My Latest Nightmare: All staplers are NOT created equal

Sep 02

I don’t make it a habit of sharing my most personal experiences or dreams with strangers on the web, but my latest nightmare seemed relevant enough – only because there is a high probability that it might turn into a reality.

The Dream:
My wife and I were out driving around when we remembered that we needed a new stapler for the office (which, in and of itself is funny because our office is so ridiculously paper-free). So, in the dream, we pulled into a parking spot in front of the local office supply store, only to find that it was now divided up into a cell phone store, a sandwich store, and an ice cream store.  As it turns out, the office supply store had closed a few weeks earlier. We were both bummed because we had loved that store and all of their quirky little selections of office gadgets, specialty papers, and high-end office furniture!

Without any other options, we made our way to one of the big-box office stores in town. All they had in their stapler department was a selection of brightly colored, lightweight, plasticy staplers that were more at home in an 8th grader’s backpack than on an office desk. Aaargghhh!  Frustrated, we drove across town to the other big-box office store and found the exact same product, in the exact same order, on the exact same looking shelves, glowing under the exact same coldly humming fluorescent lights. Double Aaargghhh!

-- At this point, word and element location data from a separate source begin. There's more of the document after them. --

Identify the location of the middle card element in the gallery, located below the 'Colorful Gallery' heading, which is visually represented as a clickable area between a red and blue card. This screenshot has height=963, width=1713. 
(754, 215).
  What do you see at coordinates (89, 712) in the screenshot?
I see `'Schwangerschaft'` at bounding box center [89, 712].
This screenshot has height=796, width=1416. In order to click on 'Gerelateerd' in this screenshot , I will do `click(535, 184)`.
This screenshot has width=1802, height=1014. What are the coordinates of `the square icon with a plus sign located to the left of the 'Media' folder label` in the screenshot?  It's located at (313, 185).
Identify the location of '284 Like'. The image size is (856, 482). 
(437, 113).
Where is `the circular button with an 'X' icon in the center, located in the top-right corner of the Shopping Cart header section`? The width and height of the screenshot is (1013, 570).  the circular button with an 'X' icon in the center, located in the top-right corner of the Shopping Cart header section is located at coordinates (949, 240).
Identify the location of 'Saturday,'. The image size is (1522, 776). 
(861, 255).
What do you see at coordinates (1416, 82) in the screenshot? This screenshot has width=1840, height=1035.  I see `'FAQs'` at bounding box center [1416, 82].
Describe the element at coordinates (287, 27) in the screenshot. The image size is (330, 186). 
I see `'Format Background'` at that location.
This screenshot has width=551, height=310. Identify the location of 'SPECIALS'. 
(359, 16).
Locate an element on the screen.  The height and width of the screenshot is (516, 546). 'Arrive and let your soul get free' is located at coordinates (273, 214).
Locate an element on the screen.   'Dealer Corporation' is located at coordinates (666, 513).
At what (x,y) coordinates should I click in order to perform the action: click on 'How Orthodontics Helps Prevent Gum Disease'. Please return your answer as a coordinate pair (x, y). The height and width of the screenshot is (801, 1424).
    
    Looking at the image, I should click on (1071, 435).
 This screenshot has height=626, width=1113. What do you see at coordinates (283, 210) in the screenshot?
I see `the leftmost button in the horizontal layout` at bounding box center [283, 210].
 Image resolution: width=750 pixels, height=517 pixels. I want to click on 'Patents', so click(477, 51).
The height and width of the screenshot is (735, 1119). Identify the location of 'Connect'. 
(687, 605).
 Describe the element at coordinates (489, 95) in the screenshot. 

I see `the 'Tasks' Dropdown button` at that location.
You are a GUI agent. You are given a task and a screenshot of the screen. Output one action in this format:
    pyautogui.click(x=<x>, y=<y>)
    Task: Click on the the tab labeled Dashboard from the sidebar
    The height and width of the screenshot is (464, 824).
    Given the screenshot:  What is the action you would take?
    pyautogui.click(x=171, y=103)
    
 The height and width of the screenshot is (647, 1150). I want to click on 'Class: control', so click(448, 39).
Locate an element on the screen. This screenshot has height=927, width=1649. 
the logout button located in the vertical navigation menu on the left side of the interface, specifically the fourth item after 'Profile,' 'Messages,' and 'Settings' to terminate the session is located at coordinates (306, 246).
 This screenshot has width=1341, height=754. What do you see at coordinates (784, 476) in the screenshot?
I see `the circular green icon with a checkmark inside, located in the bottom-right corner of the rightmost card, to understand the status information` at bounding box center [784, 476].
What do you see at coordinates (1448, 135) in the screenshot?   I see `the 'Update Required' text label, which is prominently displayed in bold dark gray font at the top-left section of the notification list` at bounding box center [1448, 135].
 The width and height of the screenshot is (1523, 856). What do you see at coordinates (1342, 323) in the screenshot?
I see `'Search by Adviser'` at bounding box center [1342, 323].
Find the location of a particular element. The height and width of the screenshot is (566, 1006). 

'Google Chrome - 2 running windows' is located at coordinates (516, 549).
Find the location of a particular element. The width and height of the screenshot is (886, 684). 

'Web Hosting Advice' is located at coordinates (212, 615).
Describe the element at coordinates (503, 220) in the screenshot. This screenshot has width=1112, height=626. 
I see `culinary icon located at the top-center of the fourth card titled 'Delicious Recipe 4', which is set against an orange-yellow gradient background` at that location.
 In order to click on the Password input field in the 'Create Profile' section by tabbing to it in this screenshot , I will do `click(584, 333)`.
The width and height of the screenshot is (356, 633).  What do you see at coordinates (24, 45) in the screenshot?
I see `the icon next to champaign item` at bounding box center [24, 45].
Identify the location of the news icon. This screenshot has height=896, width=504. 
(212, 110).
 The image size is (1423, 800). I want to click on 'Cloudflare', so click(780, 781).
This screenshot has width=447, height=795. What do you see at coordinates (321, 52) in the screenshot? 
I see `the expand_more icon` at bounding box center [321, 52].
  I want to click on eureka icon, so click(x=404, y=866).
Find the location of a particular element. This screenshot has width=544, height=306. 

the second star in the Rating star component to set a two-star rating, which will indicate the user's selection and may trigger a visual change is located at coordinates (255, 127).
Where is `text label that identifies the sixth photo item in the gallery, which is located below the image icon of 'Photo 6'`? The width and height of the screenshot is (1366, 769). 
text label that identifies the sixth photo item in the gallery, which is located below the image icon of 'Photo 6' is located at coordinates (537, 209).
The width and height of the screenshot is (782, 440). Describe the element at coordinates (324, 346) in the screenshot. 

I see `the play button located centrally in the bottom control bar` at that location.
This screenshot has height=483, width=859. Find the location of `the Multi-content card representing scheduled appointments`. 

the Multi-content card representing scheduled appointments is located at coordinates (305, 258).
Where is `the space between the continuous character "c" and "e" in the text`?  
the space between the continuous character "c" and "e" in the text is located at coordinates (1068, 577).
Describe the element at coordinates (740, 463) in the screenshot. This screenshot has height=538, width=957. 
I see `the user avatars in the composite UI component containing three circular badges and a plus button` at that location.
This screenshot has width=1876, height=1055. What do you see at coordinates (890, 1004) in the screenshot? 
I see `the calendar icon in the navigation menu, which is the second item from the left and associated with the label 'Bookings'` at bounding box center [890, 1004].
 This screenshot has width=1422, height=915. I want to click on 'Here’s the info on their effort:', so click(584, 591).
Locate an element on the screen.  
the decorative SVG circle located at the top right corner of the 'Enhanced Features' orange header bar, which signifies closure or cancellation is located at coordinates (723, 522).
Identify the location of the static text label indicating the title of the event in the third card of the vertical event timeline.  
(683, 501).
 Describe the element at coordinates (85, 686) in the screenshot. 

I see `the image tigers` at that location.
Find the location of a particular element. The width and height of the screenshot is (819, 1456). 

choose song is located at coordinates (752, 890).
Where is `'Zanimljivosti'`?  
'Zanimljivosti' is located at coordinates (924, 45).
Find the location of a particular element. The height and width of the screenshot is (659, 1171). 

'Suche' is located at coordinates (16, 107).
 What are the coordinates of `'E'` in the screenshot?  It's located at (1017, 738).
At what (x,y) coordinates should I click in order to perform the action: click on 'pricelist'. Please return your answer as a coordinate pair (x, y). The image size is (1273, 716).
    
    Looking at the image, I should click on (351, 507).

Then the dream fast-forwarded to another city a few hours away where we stopped into yet another office store to finally be told that these were the only staplers available in the U.S. anymore, as they were the only ones that could fit into the “right” sized box to fit on the “right” sized shelf and meet the “right” profit margins to meet the purchasing requirements of their parent company (who also owned the other office stores we had visited). Since there weren’t any independent office supply stores bringing the niche demand for high-end products, those manufactureres either re-tooled or simply closed (along with their suppliers and vendors).

Given no other option, we bought a bright blue plastic stapler and took it back to the office. Upon trying to load our “old” staples into the unit, we found that they didn’t fit. Upon trying to remove the “wrong” staples, the spring and hinge mechanism broke in half – before the stapler had ever even been used! Triple Aaargghhh!

No, I didn’t wake up screaming, but I did wake up frustrated and annoyed. And, I did march right down to our office supply store (that isn’t really closed in real life, just radically downsized) and bought a heavy duty stapler! (That, of course, in real life, I didn’t really need.)

The moral of the story is this: It’s not about the staplers. It’s about choice, innovation, and diversity. The same story could be true of retail fashion trends (do you want to show up at a party wearing the same dress as five other women?) or home building designs, or approved medical procedures. If you don’t want to wake up one day when every store in your town carries the exact same products, made to meet the needs of the lowest common denominator, then you need to support the companies that encourage quality and innovation through product diversity. In short, your local businesses!